## Directions
Report every line of the records that includes the word "will".

## Given records
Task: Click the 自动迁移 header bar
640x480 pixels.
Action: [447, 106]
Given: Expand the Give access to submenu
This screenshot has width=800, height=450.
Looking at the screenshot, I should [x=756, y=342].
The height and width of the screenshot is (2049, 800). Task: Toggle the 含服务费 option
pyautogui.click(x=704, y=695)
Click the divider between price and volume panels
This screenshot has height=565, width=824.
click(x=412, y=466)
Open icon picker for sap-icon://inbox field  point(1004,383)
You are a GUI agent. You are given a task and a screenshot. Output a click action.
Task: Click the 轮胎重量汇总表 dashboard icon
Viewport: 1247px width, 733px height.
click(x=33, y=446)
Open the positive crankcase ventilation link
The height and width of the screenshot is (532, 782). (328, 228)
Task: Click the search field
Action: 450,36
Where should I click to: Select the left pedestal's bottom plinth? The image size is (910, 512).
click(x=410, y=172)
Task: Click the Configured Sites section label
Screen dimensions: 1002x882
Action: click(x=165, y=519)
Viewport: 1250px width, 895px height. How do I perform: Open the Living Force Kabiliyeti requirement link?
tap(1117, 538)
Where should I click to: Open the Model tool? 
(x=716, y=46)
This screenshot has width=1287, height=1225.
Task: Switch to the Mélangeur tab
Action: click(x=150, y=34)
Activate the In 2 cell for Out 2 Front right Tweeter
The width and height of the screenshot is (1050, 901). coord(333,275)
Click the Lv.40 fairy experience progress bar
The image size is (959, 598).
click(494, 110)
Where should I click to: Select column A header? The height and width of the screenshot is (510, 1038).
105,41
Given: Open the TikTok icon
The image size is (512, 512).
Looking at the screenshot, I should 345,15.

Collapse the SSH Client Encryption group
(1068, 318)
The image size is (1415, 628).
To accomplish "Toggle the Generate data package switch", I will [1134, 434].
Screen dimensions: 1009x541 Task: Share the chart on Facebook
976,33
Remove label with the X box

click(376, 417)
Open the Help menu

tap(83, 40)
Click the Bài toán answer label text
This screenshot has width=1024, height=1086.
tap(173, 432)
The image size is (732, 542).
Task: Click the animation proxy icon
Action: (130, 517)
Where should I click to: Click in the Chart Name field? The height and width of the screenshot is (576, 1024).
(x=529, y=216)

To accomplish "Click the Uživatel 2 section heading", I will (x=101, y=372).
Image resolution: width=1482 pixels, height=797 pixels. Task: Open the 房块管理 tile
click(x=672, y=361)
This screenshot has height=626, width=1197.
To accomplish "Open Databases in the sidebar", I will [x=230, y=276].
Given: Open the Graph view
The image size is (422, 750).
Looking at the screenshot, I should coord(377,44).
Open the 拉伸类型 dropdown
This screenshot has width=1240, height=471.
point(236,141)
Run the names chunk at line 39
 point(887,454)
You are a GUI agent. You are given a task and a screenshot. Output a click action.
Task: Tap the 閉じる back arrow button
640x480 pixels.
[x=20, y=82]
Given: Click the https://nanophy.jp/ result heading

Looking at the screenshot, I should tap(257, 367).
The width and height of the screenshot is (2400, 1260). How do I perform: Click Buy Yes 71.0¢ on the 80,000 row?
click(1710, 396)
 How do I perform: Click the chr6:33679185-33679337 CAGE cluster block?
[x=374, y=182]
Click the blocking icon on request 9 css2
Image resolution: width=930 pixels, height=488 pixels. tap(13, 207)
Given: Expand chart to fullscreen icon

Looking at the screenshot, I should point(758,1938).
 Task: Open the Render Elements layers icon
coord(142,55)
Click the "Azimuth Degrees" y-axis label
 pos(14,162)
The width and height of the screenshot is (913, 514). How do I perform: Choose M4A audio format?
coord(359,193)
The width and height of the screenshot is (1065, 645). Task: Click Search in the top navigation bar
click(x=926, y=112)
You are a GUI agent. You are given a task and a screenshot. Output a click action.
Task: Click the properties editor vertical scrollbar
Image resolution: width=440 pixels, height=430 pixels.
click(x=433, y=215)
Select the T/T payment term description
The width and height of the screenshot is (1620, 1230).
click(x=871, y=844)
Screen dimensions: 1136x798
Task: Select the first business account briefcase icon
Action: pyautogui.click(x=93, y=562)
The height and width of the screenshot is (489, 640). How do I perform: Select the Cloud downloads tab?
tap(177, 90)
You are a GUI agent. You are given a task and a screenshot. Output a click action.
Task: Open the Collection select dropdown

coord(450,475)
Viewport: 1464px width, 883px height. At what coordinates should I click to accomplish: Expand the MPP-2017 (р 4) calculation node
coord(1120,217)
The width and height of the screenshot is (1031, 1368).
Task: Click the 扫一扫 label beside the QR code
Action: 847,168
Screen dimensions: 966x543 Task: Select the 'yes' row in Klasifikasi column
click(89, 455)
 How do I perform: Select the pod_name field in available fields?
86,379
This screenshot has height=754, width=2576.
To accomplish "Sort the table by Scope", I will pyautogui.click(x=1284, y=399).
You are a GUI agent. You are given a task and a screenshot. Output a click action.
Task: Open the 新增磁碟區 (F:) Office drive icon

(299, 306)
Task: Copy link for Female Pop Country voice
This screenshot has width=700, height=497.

## Solved exercise
To accomplish "Toggle the Generate data package switch", I will [1134, 434].
To accomplish "Click the Uživatel 2 section heading", I will (x=101, y=372).
To accomplish "Open Databases in the sidebar", I will [x=230, y=276].
To accomplish "Sort the table by Scope", I will pyautogui.click(x=1284, y=399).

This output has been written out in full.